In a move apparently designed to forestall parental outrage which has accompained school consolidation attempts throughout the area, Fairfax County school officials last week outlined an intricate procedure that will be followed over the next five months as the possibility of school closings is scrutinized.
"We are not going hell-bent to elections to close Fairfax County schools," said Ned Orleans, assistant superintendent of school planning services, in announcing the 29 elementary schools, to be studied for closing.
School officials emphasized that citizen involvement would be an important part of the plan, with community advisory commitees making recommendations next spring.
"The schools we have named were selected solely on the basis of satistics," Orleans acknowledged. "A lot more than statistics should go into a decision as sensitive as this one."
Orleans said several factors, including operating costs, test scores, enrollment and building design, would be considered in any school closing.
The school board is expected to approve the schools to be studied at its Jan. 10 meeting.

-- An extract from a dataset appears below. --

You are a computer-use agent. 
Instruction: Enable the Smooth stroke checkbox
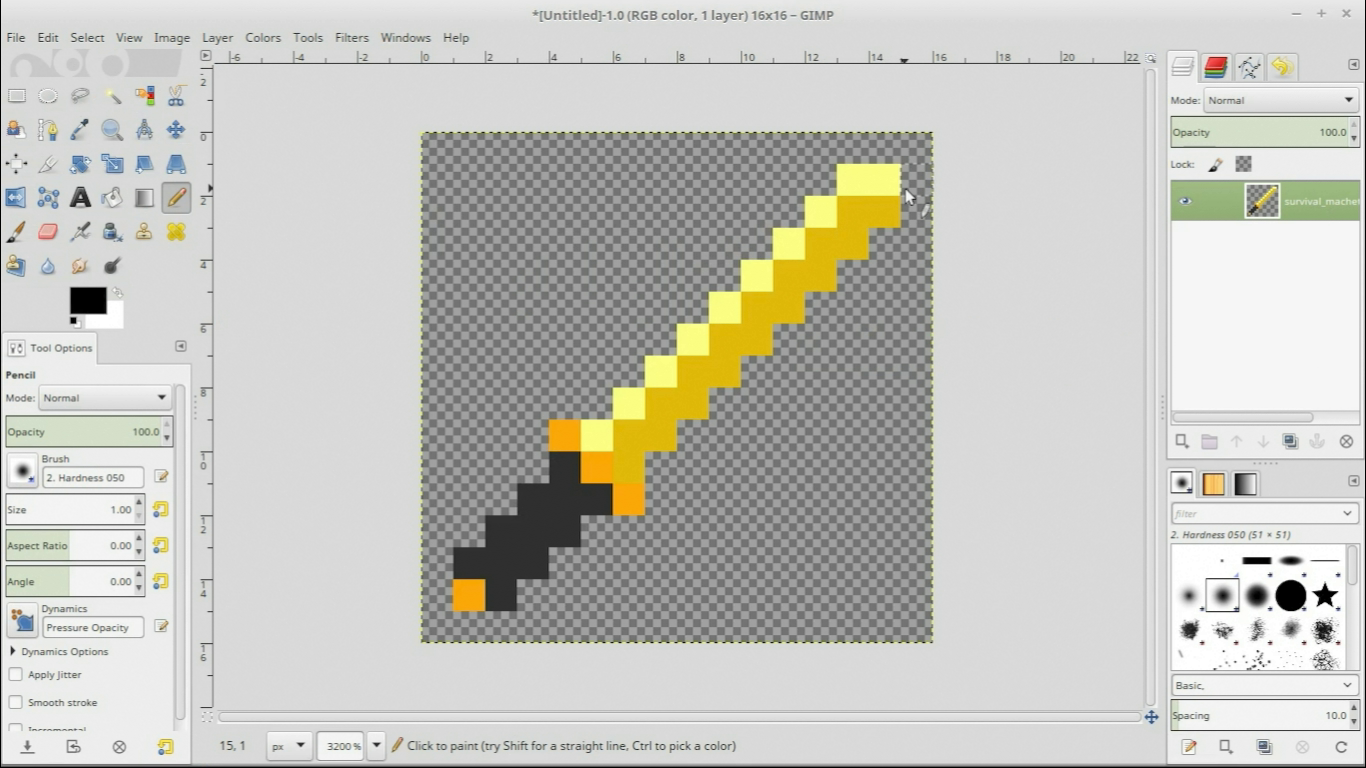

Citizen advisory committees then will be appointed.
By early April, the committees are to submit their findings to school officials, who will make recommendations to the new superintendent, Linton Deck. The final decision rests with the school board, after it considers the superintendent's recommendation.
Orleans says public hearings will be scheduled in early May.
The 29 elementary schools were divided into four geographical clusters. The following identifies the schools, principals, enrollment and special programs: Cluster-A-Alexandria Area
Belle View, principal Tommy Thompson, 627 students. Special programs: special education, day care. Bucknell, principal Freda Skirvin, 469 students. Title 1, Head Start, extended day care. Fort Hunt, principal Myrna Smith, 563 students. Hollin Hall, principal William Dudgeon, 235 students. Special education. Hollin Hills, principal Fredricka Phelps, 253 students. Hollin Meadows, principal Ethel Georges, 660 students. Strafford Landing, principal Beverly Peterson, 682 students. Regional Gifted and Talented program. Waynewood, principal Donald Lytal, 351 students. English as a Second Language Center serving 10 schools. Cluster B-Alexandria Area
Cameron, principal David Lunter, 308 students. Title I, Clermont, principal Gioia Caiola Forman, 252 students. Daytime adult education. Mount Eagle, principal William Campbell, 342 students. Title I, Wilton Woods, principal Charles Gray, 323 students. Cluster C-Annandale Area
Annandale Terrace, principal William Tarbox, 423 students. Title I, Braddock, principal Nancy Burleson, 500 students. English as a Second Language. Bren Mar Park, principal Mark Summers, 264 students. Title I, daytime adult education, extended day care. Columbia, principal Kay Steiert, 351 students. Edsall Park, principal Elliott Krash, 244 students. Special education. North Springfield, principal C. Doyle Bright, 611 students. Special education, English as a Second Language. Weyanoke, principal Robert L. Layne, 419 students. Cluster D-Falls Church Area
Beach Tree, principal Courtney G. Pelley, 295 students. Special education classes, cued speech for the hearing impaired. Devonshire, principal Stephen Mahoney, 235 students. Graham Road, principal Dwight L. Smith, 466 students. Title I, English as a Second Language. Masonville, principal Bette Schwarzman, 269 students. Special education, extended day care. Pine Spring, principal Nancy A. Calvert, 347 students. eSpecial education. Shrevewood, principal Harriet Parrot, 607 students. Title I, English as a Second Language. Timber Lane, principal Joe Ross, 307 students. Classes for autistic children, Head Start, Title I, Walnut Hill, principal James E. Dellinger, 266 students. Special education. Westlawn, principal Alice E. Pharr, 415 students. Special education.